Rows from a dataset
****************

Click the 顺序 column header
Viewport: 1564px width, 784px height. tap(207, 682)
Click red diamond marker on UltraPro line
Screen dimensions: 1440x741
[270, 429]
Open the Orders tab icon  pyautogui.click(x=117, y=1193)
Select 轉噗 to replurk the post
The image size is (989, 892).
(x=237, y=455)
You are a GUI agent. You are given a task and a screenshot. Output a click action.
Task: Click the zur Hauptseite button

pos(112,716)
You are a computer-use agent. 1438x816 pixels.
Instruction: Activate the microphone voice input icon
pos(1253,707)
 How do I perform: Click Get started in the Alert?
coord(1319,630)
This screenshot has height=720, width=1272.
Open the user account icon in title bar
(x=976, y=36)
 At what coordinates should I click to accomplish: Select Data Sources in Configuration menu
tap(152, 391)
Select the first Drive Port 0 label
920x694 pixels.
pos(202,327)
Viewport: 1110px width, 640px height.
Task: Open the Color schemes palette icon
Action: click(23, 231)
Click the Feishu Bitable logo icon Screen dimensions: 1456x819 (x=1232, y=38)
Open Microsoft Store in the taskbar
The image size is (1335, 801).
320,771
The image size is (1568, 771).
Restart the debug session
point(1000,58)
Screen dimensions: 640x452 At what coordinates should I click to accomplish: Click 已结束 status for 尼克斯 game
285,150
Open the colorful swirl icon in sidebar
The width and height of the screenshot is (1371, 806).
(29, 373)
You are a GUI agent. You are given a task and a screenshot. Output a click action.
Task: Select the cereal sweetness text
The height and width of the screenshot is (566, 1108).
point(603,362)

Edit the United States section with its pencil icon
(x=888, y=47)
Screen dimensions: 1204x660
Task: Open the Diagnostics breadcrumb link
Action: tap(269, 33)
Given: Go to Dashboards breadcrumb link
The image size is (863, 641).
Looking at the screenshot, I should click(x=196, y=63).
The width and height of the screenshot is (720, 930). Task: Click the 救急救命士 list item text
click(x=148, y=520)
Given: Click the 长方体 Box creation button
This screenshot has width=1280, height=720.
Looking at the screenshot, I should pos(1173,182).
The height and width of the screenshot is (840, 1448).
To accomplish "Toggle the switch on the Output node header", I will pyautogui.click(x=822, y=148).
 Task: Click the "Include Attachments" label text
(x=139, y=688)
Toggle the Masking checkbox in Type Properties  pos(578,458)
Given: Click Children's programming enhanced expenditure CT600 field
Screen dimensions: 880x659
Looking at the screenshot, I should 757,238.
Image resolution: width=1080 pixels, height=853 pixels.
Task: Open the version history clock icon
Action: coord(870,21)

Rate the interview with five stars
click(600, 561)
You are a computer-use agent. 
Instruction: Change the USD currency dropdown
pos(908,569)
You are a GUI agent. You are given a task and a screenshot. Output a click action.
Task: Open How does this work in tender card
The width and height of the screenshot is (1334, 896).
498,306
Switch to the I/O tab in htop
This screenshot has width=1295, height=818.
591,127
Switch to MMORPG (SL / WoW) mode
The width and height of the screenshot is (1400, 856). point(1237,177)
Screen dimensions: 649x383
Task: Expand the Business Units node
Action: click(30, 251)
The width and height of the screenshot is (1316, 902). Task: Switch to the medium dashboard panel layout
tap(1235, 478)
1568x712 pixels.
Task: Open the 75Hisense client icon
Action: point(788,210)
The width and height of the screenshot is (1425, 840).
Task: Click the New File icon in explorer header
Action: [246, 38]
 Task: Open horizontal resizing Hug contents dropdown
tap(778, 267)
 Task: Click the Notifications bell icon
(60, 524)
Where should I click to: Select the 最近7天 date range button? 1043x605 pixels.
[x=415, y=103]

****************

What is being asked
Copy the entries above verbatim, from the line with "Open the colorful swirl icon in sidebar" to the line with "Toggle the Masking", including both of those lines.

Task solution
Open the colorful swirl icon in sidebar
The width and height of the screenshot is (1371, 806).
(29, 373)
You are a GUI agent. You are given a task and a screenshot. Output a click action.
Task: Select the cereal sweetness text
The height and width of the screenshot is (566, 1108).
point(603,362)

Edit the United States section with its pencil icon
(x=888, y=47)
Screen dimensions: 1204x660
Task: Open the Diagnostics breadcrumb link
Action: tap(269, 33)
Given: Go to Dashboards breadcrumb link
The image size is (863, 641).
Looking at the screenshot, I should click(x=196, y=63).
The width and height of the screenshot is (720, 930). Task: Click the 救急救命士 list item text
click(x=148, y=520)
Given: Click the 长方体 Box creation button
This screenshot has width=1280, height=720.
Looking at the screenshot, I should pos(1173,182).
The height and width of the screenshot is (840, 1448).
To accomplish "Toggle the switch on the Output node header", I will pyautogui.click(x=822, y=148).
 Task: Click the "Include Attachments" label text
(x=139, y=688)
Toggle the Masking checkbox in Type Properties  pos(578,458)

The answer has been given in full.